As the conversation continued that evening, the familiar “it’s what we all did back when we were their age”, or “you’ve got to let them have this rite of passage” were comments trying to sway a few of us “uncool moms” into the “cool moms” camp. I wasn’t buying into the concept of the teen rite of passage and it seems that not only I have been labeled “uncool” by my son and his friends, but worse, I have been labeled “uncool” my some of my own peers.
The stories about their own children’s parties and how they tried covering them up and subsequently getting caught, I admit, were hysterical. There was the story about the parents who came home early from an out-of-town trip only to find a few couples sneaking out the window to avoid the embarrassment of getting caught. Another couple told us about how they found pictures documenting a party that made the ones in Hollywood movies look tame. And one from a mom whose story included her sons hiring her cleaning lady to clean up all the evidence before the she returned from a weekend away (the boys got caught only because the house was cleaner then when she left).
Even though these stories were amusing and had me laughing, at the same time they left me a bit uncomfortable. Uncomfortable because I kept thinking, what if something had terribly gone wrong? Uncomfortable because how do you go from educating your children about the dangers of underage drinking to suddenly giving them permission?

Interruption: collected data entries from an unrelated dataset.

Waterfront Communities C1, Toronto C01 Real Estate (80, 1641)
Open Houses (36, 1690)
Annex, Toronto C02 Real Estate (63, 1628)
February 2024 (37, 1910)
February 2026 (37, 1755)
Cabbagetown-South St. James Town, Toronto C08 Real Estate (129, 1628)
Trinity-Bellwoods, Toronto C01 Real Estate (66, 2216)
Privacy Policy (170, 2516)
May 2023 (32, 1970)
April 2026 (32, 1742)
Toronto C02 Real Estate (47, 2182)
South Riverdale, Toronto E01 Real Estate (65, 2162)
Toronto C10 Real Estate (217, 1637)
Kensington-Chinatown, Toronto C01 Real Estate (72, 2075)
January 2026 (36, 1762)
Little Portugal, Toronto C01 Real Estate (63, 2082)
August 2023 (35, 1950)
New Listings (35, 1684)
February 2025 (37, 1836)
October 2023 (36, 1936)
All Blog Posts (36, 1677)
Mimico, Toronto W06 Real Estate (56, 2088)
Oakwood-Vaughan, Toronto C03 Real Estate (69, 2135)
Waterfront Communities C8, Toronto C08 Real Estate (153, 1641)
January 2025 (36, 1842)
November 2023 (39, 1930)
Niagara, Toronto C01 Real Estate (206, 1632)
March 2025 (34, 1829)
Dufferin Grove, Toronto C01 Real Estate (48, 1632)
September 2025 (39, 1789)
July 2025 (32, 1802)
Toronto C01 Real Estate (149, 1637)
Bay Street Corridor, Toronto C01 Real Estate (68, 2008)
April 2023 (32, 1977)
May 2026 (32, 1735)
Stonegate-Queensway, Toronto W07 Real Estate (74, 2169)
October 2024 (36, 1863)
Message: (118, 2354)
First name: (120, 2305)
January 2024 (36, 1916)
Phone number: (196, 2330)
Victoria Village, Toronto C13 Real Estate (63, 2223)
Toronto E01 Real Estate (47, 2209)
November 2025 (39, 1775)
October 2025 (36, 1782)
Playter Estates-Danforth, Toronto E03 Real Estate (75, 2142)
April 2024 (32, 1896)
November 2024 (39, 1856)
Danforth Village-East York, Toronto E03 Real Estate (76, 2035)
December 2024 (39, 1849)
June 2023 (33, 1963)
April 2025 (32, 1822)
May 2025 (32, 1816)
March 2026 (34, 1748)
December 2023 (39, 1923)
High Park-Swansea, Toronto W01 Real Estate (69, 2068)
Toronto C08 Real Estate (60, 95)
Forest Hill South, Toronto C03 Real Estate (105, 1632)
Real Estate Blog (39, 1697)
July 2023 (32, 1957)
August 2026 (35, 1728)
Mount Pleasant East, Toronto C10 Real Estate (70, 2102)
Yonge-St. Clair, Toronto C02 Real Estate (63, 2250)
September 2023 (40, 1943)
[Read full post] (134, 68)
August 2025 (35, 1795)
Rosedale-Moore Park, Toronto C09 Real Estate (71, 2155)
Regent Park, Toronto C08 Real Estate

I cringe every time I hear, “well if my kids are going to experiment, I want them to do it in my house”. I once had a former neighbor who let me know that her daughter wanted to get high, so she told her daughter and her daughter’s friends they could do it at her house and she would even buy the snacks. Needless to say my children no longer hung out there. Still another parent retold the story of how her daughter was invited to a graduation party where the parents were collecting all the car keys so that no one could leave until the morning. Luckily she was in my “uncool” camp and her daughter stayed home that night.

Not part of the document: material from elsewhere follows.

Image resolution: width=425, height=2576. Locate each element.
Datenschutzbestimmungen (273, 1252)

The stories and comments make me want to scream, “WTF is wrong with you” and slap some sense back into some of the “cool moms” heads.
These caring (and many times highly educated and upscale) parents are forgetting a few things. They may be giving their children permission to drink and do other things, but when they allow it in their homes knowing other kids will be there, they have just given permission to some other parent’s child who may not be “cool” with it.
Yes, I may be a bit conservative with the values and standards I have for my own children, but I am entitled to my beliefs whether another parent agrees with me. So, as much as I appreciate each parent’s view and level of acceptance on this subject, what I don’t appreciate is some other parent bypassing my rules for my own child and giving them permission to participate in activities in their homes that I don’t allow in mine.
If being “uncool” means that I choose to say no and try my best to protect my son from the potential dangers of underage partying – DUI, addiction, bodily injury, jail, etc. – then I will embrace being the leader of the uncool moms.
I hope that in the future my own son will look back on the lessons I taught him about the consequences of underage partying and that he continues to makes good decisions. I also hope in the future when he becomes a father, that he will be a proud card carrying member of the “uncool parents”.